I don't trust my e-mails to anyone -- it's why I opt to build and run it myself. The fact that that's an option causes me to appreciate the work Nylas does, and what they've provided us. There are dozens of e-mail apps out there but for Linux, none are as beautiful or work as well as N1. There are also other cloud-based e-mail providers that don't open source anything. If more companies ran like Nylas, the software world would be a much better place. |
well open source is future thats why nylas is interesting.

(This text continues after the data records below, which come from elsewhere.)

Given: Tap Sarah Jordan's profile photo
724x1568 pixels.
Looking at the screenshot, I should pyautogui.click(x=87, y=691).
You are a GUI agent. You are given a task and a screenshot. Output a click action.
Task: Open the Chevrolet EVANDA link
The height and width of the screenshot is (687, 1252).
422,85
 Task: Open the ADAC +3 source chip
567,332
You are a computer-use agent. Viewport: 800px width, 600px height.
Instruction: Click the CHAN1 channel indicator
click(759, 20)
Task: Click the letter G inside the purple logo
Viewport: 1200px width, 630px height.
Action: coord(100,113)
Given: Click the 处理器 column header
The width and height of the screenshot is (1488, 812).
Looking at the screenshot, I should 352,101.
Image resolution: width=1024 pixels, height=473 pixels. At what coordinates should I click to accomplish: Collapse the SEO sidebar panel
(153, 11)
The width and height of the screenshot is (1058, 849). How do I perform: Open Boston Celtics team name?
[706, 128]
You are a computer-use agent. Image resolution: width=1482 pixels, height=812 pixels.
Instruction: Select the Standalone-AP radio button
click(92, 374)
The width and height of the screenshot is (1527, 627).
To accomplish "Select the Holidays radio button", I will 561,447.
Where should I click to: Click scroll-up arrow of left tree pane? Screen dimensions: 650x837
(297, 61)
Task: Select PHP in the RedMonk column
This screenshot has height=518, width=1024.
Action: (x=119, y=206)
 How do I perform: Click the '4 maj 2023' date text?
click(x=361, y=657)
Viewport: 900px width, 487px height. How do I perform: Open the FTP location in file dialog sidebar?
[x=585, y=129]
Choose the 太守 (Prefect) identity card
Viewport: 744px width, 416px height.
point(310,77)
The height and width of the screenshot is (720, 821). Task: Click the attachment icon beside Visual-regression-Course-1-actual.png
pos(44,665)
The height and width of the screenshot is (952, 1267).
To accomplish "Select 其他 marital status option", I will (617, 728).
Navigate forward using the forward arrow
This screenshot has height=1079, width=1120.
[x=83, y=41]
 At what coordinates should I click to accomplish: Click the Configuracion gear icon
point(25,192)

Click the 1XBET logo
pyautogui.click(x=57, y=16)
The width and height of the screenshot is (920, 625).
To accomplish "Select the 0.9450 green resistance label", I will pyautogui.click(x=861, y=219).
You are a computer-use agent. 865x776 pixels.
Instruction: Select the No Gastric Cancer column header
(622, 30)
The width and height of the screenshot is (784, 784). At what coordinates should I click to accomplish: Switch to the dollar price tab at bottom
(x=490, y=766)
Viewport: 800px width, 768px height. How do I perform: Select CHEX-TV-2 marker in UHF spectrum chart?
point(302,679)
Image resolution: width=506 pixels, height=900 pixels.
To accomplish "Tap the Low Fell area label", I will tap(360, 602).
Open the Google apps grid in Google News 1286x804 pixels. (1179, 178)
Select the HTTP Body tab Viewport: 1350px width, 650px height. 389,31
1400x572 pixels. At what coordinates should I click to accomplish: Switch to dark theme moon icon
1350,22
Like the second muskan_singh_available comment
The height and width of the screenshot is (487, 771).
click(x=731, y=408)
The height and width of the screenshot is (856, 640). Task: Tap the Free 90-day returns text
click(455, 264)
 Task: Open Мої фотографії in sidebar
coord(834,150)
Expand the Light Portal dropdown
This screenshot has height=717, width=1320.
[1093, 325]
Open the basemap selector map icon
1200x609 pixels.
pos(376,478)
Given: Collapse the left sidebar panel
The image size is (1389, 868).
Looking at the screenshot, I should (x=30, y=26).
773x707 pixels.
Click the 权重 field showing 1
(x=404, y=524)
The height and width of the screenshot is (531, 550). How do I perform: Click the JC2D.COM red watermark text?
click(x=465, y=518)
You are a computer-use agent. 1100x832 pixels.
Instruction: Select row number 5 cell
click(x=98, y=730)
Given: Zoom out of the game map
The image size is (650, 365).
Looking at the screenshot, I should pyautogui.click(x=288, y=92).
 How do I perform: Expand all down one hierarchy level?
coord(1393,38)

there could be one simple basic auth with username and password without ssl dont u think so? |
You don't have to do ssl. The issue with that however is your credentials are traveling through the net unencrypted and easily sniffed out. At that point, you probably don't even need to bother with the basic authentication. |
but i was able to load emails with sync-engine just by pointing my n1 client to correct ip and port without password. That is what bothers me |
If you're using the nginx proxy, port 5555 shouldn't be bound to the host machine. |
I got this working with a setup similar to this
with an nginx.con like this
with the N1 config.json containing APIRoot of "http://user:pass@localhost:5555" YOU CANNOT password protect anything other than /accounts or syncing fails, this maybe ok as it looks like the sync-engine has its own basic auth for everything but /accounts |
Hi,
I've recently set up a sync-engine instance on a home VM, how would I go about allowing N1 to connect to it from outside the network in a safe way?
As I understand correctly there is a security concern simply exposing port 5555, as anybody can query for accounts and account Ids.
I've seen #104 and #115 but still don't quite understand.